Gemessen an diesen Grundsätzen ist die vorliegende Sozialauswahl des Beklagten mit dem Gesamtbetriebsrat als grob fehlerhaft einzustufen. Vorliegend haben die Betriebsparteien entschieden, Frau P.xxx nicht zu kündigen. Frau P.xxx ist jedoch etwa gleich alt wie die Klägerin. Sie ist aber sechs Jahre kürzer im Betrieb als die Klägerin. Beide haben eine Unterhaltsverpflichtung. Offensichtlich haben die Betriebsparteien die Interessen der beiden Arbeitnehmer nicht abgewogen. Welche Erwägungen für den Verbleib der Arbeitnehmerin P.xxx sprachen, hat der Arbeitgeber nicht dargelegt. Die einzige Erwägung, die der Beklagte für seine Sozialauswahlentscheidung anführt, ist die ausgewogene Personalstruktur. Da aber beide Arbeitnehmerinnen nahezu gleich alt sind (1 Jahr), liegen diese Erwägungen hier offensichtlich nicht vor.

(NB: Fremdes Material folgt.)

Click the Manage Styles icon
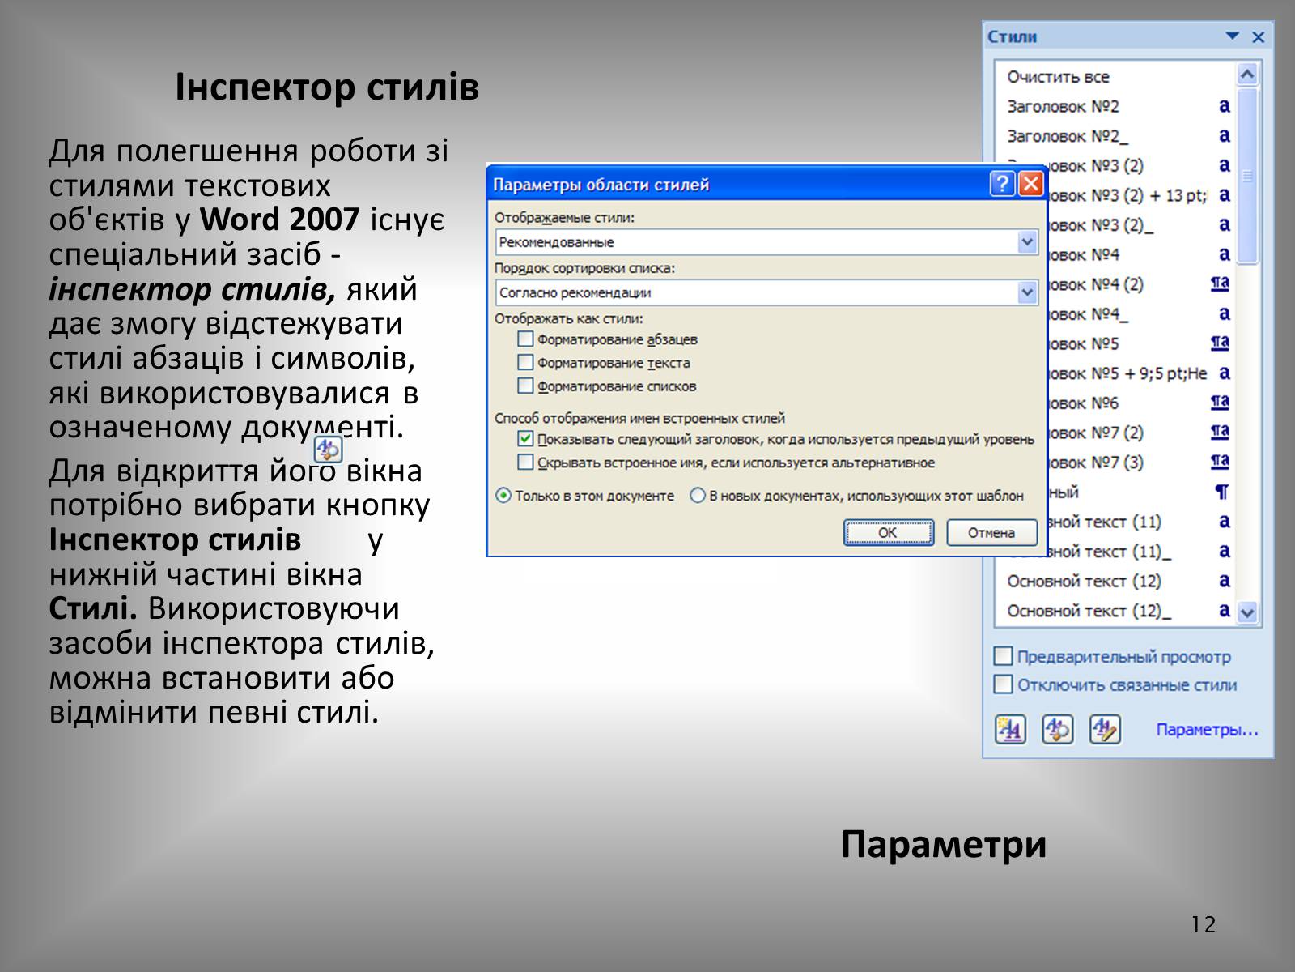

Bisher hat das BAG lediglich zu einer Abweichung von einem Sozialpunkt oder 1,5 Sozialpunkten Stellung genommen und ausgeführt, dass diese Abweichung jedenfalls noch nicht grob fehlerhaft sei, vergleiche BAG vom 12.03. 2009 – 2 AZR 418/07, Juris. Vorliegend ist jedoch eine Abweichung von fünf Punkten gegeben, die der Arbeitgeber jedenfalls nicht mit der ausgewogenen Personalstruktur zu begründen vermag.

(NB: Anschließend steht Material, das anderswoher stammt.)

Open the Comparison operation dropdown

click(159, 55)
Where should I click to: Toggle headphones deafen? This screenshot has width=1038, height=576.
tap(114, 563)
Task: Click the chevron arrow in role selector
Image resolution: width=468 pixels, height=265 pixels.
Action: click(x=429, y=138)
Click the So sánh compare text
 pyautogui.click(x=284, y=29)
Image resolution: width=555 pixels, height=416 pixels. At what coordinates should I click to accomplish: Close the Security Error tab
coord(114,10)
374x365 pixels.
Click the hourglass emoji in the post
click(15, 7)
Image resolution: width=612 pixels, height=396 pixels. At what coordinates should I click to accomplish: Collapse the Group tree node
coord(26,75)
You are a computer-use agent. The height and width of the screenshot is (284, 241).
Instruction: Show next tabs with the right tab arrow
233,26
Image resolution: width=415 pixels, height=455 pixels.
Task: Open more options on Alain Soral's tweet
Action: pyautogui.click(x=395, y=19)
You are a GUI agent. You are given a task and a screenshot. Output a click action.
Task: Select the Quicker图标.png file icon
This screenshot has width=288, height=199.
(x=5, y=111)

Legt man diese Grundsätze zugrunde, ist die streitgegenständliche Kündigung schon deswegen als sozialwidrig und damit unwirksam anzusehen, weil der Beklagte nicht erklärt hat, aus welchen Gründen heraus die Arbeitnehmerin P.xxx weiterbeschäftigt werden soll, während die Klägerin gekündigt wird. Berücksichtigt werden muss dabei auch, dass sämtliche Arbeitnehmerinnen im Bereich von 78 Punkten bis 28 Punkten bei den Sozialpunkten lagen. Die große Masse aller Arbeitnehmerinnen hatte Sozialpunkte zwischen 60 und 70 Punkten. Hierbei fällt eine Differenz von 5 Punkten stark ins Gewicht.
III. Die Kammer brauchte keine Entscheidung darüber zu treffen, ob die Kündigung wegen einer nicht korrekt erfolgten Massenentlassungsanzeige oder wegen eines nicht ordnungsgemäß zustande gekommenen Interessenausgleichs unwirksam ist.

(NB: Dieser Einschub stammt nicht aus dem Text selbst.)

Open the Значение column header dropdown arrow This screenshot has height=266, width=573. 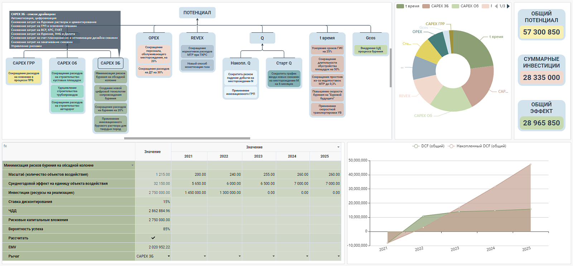pyautogui.click(x=338, y=147)
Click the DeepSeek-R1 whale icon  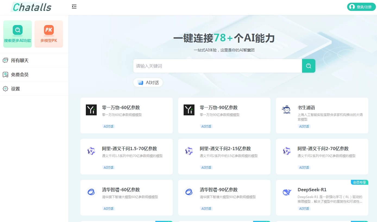click(x=287, y=192)
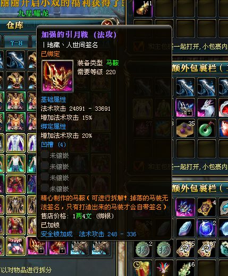The width and height of the screenshot is (228, 276).
Task: Select the white robe costume in warehouse
Action: [x=15, y=143]
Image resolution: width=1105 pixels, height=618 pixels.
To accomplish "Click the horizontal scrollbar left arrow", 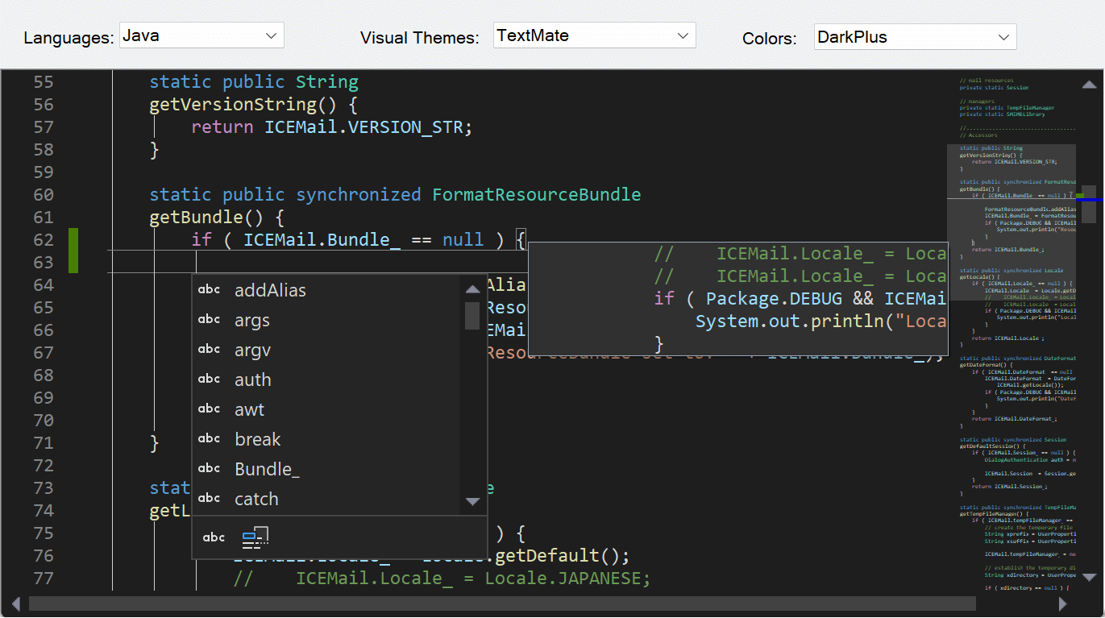I will pyautogui.click(x=15, y=603).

B) Der Beklagte hat als unterlegene Partei die Kosten des Rechtsstreits nach §§ 46 Absatz 2 ArbGG, 91 Absatz 1 Satz 1 ZPO zu tragen. Die Festsetzung des Wertes des Streitgegenstandes ergibt sich aus §§ 61 Absatz 1 ArbGG, 3 ZPO. 42 Absatz 3 Satz 1 GKG. Demgemäß war ein dreifaches Bruttomonatsentgelt der Klägerin als Streitwert zugrunde zu legen.